Information furnished to the network
Information provided to the network must relate to suspected financial crimes and must be limited to statements of fact that the provider reasonably believes to be true. The bill also contains a detailed description of the broad categories of information that can be furnished to the network. Participants in the network are prohibited from furnishing information consisting of delinquent payment information or other information regarding credit history, except where such information forms an integral part of a body of information reasonably believed to be related to financial crime.

Immunity from legal liability
Financial institutions and merchants are granted broad legal immunity from civil liability stemming from their participation in the network, provided their participation is consistent with the requirements of the Act. This immunity does not apply with respect to violations of Washington statutes.

Exceptions to immunity provisions
A participant will not be immune from legal liability if he or she:

knowingly provides false information to the network;
fails to maintain procedures to ensure that information provided to the network is reliable and current;
fails to maintain procedures to ensure that only properly designated individuals have access to the information from the network;
improperly uses the information for the purpose of evaluating a person's credit worthiness or other commercial purpose;
uses information derived from the network for any purpose other than that related to the prevention, deterrence, or prosecution of financial crimes; and
improperly shares or sells access to the network.
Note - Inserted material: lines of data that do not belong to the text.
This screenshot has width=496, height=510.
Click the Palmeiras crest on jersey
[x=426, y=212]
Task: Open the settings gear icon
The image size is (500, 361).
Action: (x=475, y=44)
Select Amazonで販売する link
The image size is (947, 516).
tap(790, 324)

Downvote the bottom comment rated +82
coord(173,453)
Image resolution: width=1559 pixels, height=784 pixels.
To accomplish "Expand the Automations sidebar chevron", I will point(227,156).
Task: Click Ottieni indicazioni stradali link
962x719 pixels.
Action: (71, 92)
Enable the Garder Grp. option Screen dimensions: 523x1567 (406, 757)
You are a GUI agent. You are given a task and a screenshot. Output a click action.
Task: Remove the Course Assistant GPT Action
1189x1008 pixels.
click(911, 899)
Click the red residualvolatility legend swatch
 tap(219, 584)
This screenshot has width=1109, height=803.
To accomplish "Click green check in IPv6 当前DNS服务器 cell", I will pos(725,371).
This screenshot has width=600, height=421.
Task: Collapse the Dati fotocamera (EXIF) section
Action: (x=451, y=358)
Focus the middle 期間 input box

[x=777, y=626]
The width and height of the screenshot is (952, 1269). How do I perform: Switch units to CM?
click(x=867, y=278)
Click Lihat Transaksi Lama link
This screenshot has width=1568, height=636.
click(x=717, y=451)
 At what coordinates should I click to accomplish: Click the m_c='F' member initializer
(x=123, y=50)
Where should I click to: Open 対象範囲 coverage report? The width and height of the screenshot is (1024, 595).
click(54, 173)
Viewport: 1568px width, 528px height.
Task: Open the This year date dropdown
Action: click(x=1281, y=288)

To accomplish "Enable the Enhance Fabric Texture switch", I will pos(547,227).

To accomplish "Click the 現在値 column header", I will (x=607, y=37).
However, immunity from civil liability applies only if the provider of the information "reasonably believes" the information to be true, unless an emergency exists and the provider notes that the information may not be reliable.

Fair Credit Reporting Act
The bill states the intent that the provisions of the Act will not apply to the fraud alert network, provided the participants are in compliance with the other provisions of the bill.

Appropriation: None.

Fiscal Note: Preliminary fiscal note available.

Effective Date: The bill takes effect 90 days after adjournment of session in which bill is passed.